This model, developed by diabolic6045, is a specialized 7.6 billion parameter language model built upon the Qwen2.5-7B architecture. It has been fine-tuned using LoRA on a substantial dataset of over 664,104 clean Sanskrit texts from classical literature, including works like Bhagavata Purana, Mahabharata, and Ramayana. The model's tokenizer has been enhanced with Sanskrit-specific punctuation marks (। ॥) to improve text generation quality in Devanagari script.

Key Capabilities

  • Sanskrit Text Generation: Generates coherent Sanskrit verses and prose.
  • Text Completion: Completes partial Sanskrit sentences and verses.
  • Language Understanding: Demonstrates understanding of Sanskrit grammar and structure.
  • Punctuation Handling: Incorporates proper Sanskrit punctuation.

Training Details

The model was trained for 3 epochs with a sequence length of 1024 tokens, achieving a final training loss of 0.15. LoRA adapters with a rank of 32 were applied to all linear layers, resulting in approximately 16.8 million trainable parameters.
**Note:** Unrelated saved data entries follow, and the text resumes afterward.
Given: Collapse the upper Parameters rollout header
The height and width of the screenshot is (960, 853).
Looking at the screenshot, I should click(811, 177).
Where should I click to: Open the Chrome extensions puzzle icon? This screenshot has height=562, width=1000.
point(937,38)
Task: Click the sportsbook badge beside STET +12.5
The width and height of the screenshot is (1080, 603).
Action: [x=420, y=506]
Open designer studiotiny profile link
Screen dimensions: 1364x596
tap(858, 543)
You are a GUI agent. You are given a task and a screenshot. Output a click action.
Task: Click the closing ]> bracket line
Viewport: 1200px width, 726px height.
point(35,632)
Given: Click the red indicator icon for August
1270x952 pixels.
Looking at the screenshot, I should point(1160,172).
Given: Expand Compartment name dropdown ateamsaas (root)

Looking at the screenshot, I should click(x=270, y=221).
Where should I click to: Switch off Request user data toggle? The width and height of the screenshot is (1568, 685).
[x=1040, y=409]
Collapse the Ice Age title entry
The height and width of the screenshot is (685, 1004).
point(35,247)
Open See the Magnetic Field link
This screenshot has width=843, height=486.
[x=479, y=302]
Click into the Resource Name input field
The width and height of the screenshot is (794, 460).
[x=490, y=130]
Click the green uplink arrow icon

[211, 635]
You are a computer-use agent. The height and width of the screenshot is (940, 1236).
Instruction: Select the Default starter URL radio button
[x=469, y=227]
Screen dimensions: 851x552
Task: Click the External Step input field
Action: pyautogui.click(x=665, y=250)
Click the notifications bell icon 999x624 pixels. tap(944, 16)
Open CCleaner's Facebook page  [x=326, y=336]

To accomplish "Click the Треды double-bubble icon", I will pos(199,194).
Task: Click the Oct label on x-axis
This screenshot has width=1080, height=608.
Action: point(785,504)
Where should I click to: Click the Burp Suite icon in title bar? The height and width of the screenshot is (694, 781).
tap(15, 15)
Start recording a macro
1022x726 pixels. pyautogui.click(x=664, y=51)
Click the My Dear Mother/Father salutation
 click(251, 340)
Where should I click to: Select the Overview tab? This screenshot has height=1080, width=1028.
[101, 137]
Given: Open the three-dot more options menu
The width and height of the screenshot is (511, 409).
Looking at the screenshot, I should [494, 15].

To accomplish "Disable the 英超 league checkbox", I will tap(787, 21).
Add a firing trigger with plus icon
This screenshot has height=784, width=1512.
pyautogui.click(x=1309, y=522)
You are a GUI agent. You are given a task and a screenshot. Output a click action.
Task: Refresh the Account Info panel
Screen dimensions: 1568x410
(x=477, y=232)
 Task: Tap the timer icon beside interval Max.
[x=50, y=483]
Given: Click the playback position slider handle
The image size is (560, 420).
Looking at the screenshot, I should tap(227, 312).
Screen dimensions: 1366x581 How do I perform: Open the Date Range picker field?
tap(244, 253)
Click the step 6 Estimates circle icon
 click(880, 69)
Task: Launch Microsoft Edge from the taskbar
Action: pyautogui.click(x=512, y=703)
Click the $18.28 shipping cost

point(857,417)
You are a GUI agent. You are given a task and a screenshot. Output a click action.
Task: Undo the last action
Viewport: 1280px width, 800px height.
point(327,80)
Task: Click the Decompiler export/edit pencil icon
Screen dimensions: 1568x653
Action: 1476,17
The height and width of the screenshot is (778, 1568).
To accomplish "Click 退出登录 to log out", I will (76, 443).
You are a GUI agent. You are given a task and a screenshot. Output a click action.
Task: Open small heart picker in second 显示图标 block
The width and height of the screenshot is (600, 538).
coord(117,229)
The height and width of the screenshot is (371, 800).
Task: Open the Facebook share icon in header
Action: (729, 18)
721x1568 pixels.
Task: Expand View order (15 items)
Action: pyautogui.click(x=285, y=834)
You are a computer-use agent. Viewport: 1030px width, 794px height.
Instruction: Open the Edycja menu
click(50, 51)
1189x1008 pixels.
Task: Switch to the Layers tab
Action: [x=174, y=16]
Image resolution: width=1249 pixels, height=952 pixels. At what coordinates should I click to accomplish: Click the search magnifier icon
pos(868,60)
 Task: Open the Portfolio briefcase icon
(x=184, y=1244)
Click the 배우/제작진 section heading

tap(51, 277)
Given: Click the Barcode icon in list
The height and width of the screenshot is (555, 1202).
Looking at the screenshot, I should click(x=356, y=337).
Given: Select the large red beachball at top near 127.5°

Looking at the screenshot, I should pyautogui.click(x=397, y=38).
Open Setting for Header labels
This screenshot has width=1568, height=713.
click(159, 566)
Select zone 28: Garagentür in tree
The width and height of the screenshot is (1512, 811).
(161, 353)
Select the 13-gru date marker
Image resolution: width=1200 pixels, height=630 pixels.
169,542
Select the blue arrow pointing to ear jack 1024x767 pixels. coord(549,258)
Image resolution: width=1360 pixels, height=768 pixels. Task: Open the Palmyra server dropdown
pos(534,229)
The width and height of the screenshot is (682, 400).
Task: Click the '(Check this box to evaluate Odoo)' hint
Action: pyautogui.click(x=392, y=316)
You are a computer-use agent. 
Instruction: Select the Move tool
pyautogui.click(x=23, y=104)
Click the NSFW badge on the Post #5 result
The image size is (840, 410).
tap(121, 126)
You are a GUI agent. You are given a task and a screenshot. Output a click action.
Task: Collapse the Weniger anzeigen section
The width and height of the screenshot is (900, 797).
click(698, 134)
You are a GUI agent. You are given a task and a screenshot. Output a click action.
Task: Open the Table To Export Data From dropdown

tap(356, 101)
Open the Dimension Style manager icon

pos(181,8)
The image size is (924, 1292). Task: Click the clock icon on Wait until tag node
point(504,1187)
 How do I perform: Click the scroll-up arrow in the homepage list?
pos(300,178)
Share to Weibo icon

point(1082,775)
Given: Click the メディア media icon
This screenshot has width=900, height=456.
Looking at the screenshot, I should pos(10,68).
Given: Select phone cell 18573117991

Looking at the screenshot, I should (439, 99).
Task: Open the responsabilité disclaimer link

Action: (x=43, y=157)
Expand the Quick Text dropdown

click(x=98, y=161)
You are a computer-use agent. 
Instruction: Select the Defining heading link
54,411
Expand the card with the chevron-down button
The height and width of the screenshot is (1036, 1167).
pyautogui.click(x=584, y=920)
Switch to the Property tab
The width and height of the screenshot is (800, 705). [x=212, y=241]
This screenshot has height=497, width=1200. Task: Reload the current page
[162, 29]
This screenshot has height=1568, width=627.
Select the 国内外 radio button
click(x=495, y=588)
The training utilized 2x RTX 4090 GPUs for about 8 hours.

Recommended Use Cases

  • Generating new Sanskrit verses and prose.
  • Completing partial Sanskrit texts.
  • Developing educational tools for Sanskrit learning.
  • Research in Sanskrit language patterns and literature generation.

Limitations

  • Limited context length of 1024 tokens during training.
  • Optimized for classical Sanskrit; may not perform as well with modern Sanskrit.
  • Not designed for translation or transliteration tasks; a separate chat model is recommended for these.
  • Text-only model, lacking multimodal capabilities.